Bug 28354 - For x86_64 string/memory functions use of EVEX registers sets HI16_ZMM_state adding context switch overhead
Summary: For x86_64 string/memory functions use of EVEX registers sets HI16_ZMM_state ...
Status: UNCONFIRMED
Alias: None
Product: glibc
Classification: Unclassified
Component: string (show other bugs)
Version: 2.34
: P2 minor
Target Milestone: ---
Assignee: Not yet assigned to anyone
URL:
Keywords:
Depends on:
Blocks:
 
Reported: 2021-09-20 02:23 UTC by Noah Goldstein
Modified: 2021-09-22 21:10 UTC (History)
2 users (show)

See Also:
Host:
Target: x86_64-linux
Build:
Last reconfirmed:


Attachments

Note You need to log in before you can comment on or make changes to this bug.
Description Noah Goldstein 2021-09-20 02:23:27 UTC
Use of ymm16-ymm31 in the exex string/memory functions in sysdeps/x86_64/multtiarch sets HI16_ZMM_state to true.
See: https://www.intel.com/content/dam/www/public/us/en/documents/manuals/64-ia-32-architectures-software-developer-vol-1-manual.pdf#page=321

This defeats the init optimization of various xsave* context switching instructions. Overall it adds at the very least 1024 bytes to context switches.

Simple reproduction:

```
	.global	_start
	.text
_start:
    vpxorq  %ymm16, %ymm16, %ymm16
    vzeroupper
    
loop:
    jmp loop


	movl	$60, %eax
	xorl	%edi, %edi
	syscall
```

Then check:

cat /proc/${pid}/arch_status


Which will show the state being continuously updated.

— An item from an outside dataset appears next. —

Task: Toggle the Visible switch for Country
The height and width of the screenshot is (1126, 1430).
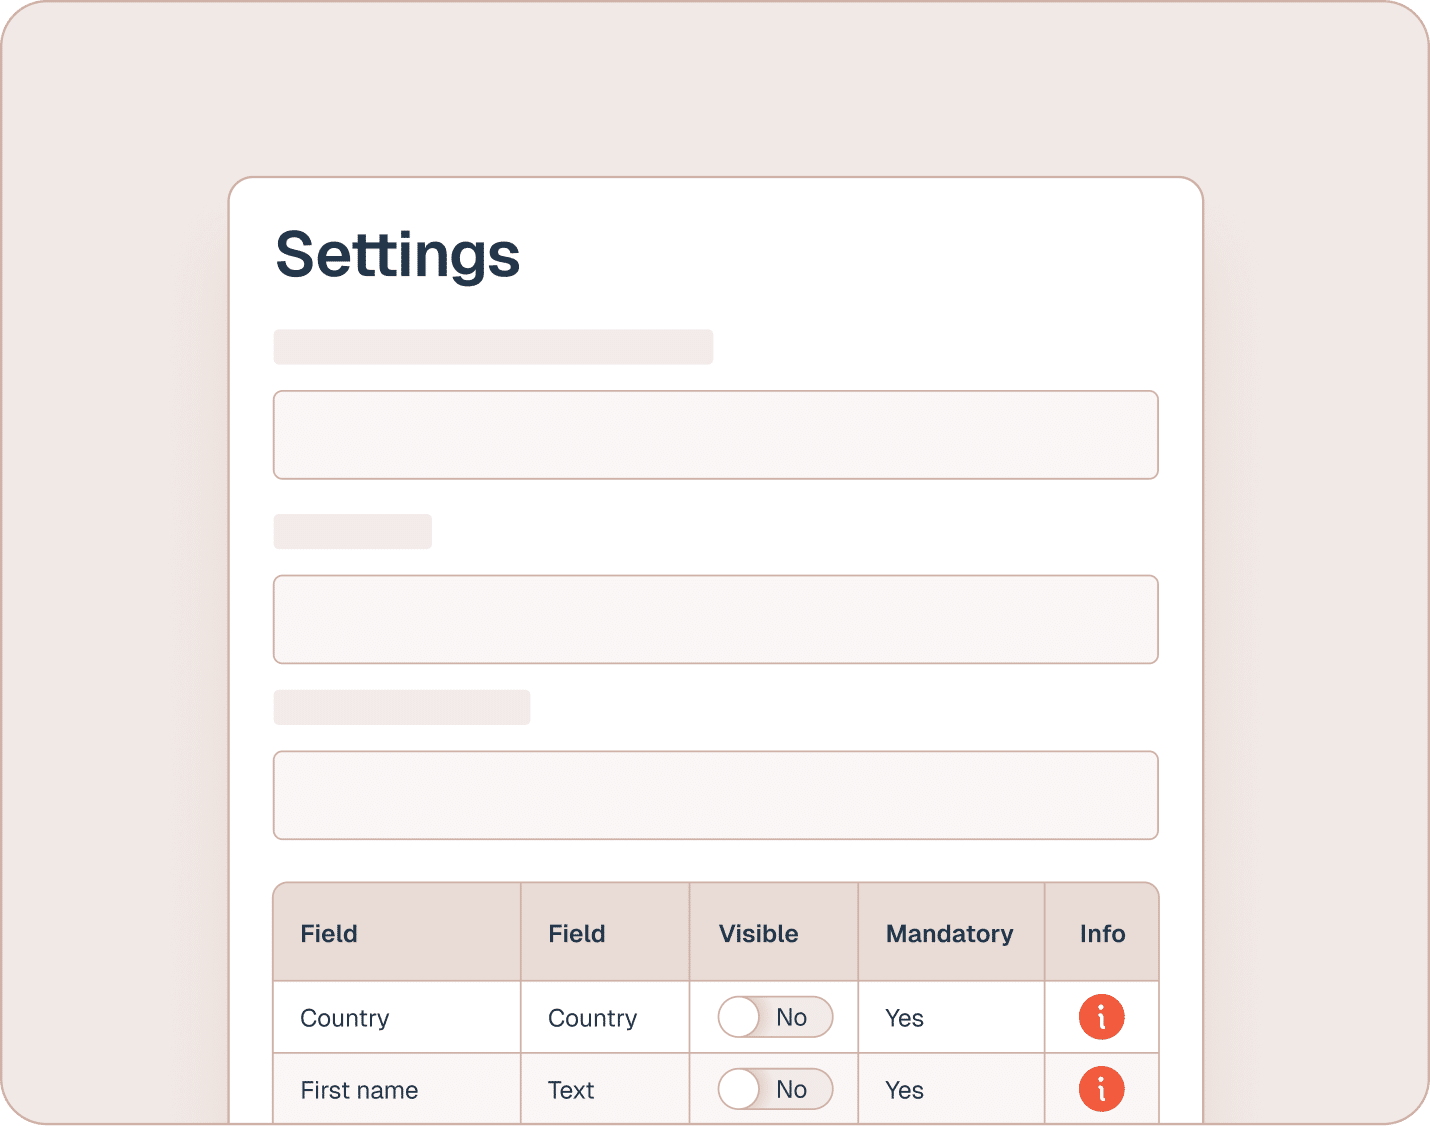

State is updated during context switch here: https://elixir.bootlin.com/linux/v5.15-rc1/source/arch/x86/kernel/fpu/core.c#L108)
Comment 1 Noah Goldstein 2021-09-20 02:28:55 UTC
My general opinion is that we should move the current evex function to evex-rtm and add a new class of evex function which may use avx512 functions but stay in the ymm0-ymm15 register range.

Benefits:

1) evex instructions cost more code size (+2 bytes at least)
2) Its impossible to encode certain useful instructions with the evex prefix (i.e `vpcmpeq`)
3) We may be adding 1024 bytes to uses context switches.


Costs:

1) vzeroupper is not free (in terms of code size or execution).
2) more total code size consumer by the library (this is limited by the fact that they will be in their own section and users will generally only stay in one section for all string/memory functions)
Comment 2 Noah Goldstein 2021-09-22 21:10:43 UTC
Also worth noting that if we stick in the vec0-vec15 range we may be able to get away with using `zmm` registers as `vzeroupper` does appear to effectively clear `ZMM_HI256_state` so any context switch/frequency burdens would be contained to the function.